Dear Dr. Papolos,

I’m writing with an update on Josh. Pre-ketamine, January would usually begin his steady downward spiral, which would sometimes end up in hospitalization by spring. Last January, Josh was barely able to go to school, melted down many times a day and could not tolerate any group activity.  He would frustrate by imagined competition and perceived a power struggle with almost anyone that he interacted with.  Anything said to him was at risk of misinterpretation.  Even the simplest statement could be interpreted as “yelling” when he was simply being asked to do something (i.e. put something away or move on to a new activity).  To avoid conflict, it was necessary for those interacting with him to act as if it was them that made the mistake and not him that did something incorrectly.  Additionally, he was suffering from severe speech and language deficits and slow processing of information.  He required very extended amounts of time to gather his thoughts and express himself.  The hardest part of all this was that Josh was very aware of his disability, since he is a very intelligent and perceptive boy.  Still by last January, and 11 years old at the time, Josh was still not able to read or write.  He would sabotage his work when he thought he was going to be wrong – ripping up his paper, drawing on tables, scratching himself when angered, causing his nose to bleed, and, on occasion, attempting to push down furniture.  Home life, as you can imagine, was no better.

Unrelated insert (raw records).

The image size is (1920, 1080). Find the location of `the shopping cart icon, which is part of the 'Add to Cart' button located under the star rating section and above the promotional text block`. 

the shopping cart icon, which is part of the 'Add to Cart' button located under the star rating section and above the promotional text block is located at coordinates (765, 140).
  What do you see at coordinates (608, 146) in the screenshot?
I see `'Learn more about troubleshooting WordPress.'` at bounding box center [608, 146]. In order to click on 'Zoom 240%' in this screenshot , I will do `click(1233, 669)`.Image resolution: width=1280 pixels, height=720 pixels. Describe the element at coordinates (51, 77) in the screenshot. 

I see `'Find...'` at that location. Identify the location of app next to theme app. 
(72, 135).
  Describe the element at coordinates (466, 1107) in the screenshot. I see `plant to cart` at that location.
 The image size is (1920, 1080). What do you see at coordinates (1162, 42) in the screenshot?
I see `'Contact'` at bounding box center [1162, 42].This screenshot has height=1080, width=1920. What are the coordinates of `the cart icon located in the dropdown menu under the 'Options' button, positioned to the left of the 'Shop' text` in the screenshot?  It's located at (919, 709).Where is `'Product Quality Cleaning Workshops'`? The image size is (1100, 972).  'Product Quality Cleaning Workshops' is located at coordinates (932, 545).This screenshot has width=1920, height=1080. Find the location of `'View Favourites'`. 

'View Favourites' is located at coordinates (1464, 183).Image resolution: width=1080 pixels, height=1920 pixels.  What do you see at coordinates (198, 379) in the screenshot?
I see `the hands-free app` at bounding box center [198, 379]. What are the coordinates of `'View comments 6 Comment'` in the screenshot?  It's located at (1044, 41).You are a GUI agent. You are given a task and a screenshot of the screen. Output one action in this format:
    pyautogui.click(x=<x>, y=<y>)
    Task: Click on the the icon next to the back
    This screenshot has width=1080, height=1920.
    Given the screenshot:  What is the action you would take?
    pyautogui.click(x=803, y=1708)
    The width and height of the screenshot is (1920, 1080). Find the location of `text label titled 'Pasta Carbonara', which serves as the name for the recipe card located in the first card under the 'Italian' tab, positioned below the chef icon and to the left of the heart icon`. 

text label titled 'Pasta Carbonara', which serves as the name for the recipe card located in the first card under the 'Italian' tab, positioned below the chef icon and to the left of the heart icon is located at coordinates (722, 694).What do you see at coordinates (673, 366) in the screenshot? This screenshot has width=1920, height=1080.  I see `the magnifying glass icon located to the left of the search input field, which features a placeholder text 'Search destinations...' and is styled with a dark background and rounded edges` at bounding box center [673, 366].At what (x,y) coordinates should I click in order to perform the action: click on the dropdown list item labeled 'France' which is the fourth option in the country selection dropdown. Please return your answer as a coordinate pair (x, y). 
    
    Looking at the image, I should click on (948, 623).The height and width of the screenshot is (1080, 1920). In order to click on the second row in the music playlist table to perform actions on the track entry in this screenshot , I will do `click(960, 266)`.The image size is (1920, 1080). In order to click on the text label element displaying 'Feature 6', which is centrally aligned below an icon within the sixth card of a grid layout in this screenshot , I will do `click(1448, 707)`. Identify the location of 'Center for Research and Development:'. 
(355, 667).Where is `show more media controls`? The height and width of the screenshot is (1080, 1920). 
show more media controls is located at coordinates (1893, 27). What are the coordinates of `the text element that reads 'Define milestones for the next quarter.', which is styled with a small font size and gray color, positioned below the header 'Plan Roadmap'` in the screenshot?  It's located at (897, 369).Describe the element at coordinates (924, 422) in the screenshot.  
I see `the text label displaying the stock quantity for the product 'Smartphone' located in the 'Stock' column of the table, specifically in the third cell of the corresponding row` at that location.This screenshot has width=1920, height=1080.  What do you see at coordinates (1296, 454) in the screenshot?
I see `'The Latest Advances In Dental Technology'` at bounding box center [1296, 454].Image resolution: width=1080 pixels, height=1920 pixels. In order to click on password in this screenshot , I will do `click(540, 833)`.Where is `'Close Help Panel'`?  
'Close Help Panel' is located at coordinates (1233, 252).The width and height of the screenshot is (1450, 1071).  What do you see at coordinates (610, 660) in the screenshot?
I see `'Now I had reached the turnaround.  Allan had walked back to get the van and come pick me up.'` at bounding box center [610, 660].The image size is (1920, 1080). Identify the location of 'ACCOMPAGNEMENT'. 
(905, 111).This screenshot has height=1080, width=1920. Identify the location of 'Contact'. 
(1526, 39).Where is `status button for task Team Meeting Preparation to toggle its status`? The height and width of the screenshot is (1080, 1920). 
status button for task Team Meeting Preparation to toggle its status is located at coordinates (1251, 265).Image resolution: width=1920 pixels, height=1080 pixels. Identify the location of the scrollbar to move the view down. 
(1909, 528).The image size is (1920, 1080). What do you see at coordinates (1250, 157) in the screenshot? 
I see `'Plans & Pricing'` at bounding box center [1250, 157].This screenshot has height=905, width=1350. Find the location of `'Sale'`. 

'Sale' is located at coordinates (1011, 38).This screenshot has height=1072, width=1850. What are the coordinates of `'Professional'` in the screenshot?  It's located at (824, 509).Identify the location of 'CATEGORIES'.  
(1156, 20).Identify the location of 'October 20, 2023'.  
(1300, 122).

This January, now on ketamine since July, the old Josh is unrecognizable. He is on home-based, one-to-one school instruction in order to start to catch up on academics. He trusts his tutor enough to read out loud for the first time. He appears to be up to the second grade level. Josh is off risperdone and half way off Geodon, leaving only lithium and propanolol.  As a result, his processing is quickening, and he’s able to communicate more easily and fluidly.  Most telling of his progress is that Josh has not melted down in months.

We are able to speak freely and comfortably with him without him feeling criticized.  He can manage delays, smiles easily and is a delight to be around.  Our conversations are comfortable, and he is able to share how he feels.  Just Friday, we heard from his tutor that they had the first conflict in a while.  Rather than go into a rage, Josh listened to feedback from his tutor and apologized.  This is the first apology we have ever heard of him making on his own.

Josh still has a long way to go, but we are now confident for the first time in his life that his future holds promise and we are excited about where this new path will lead.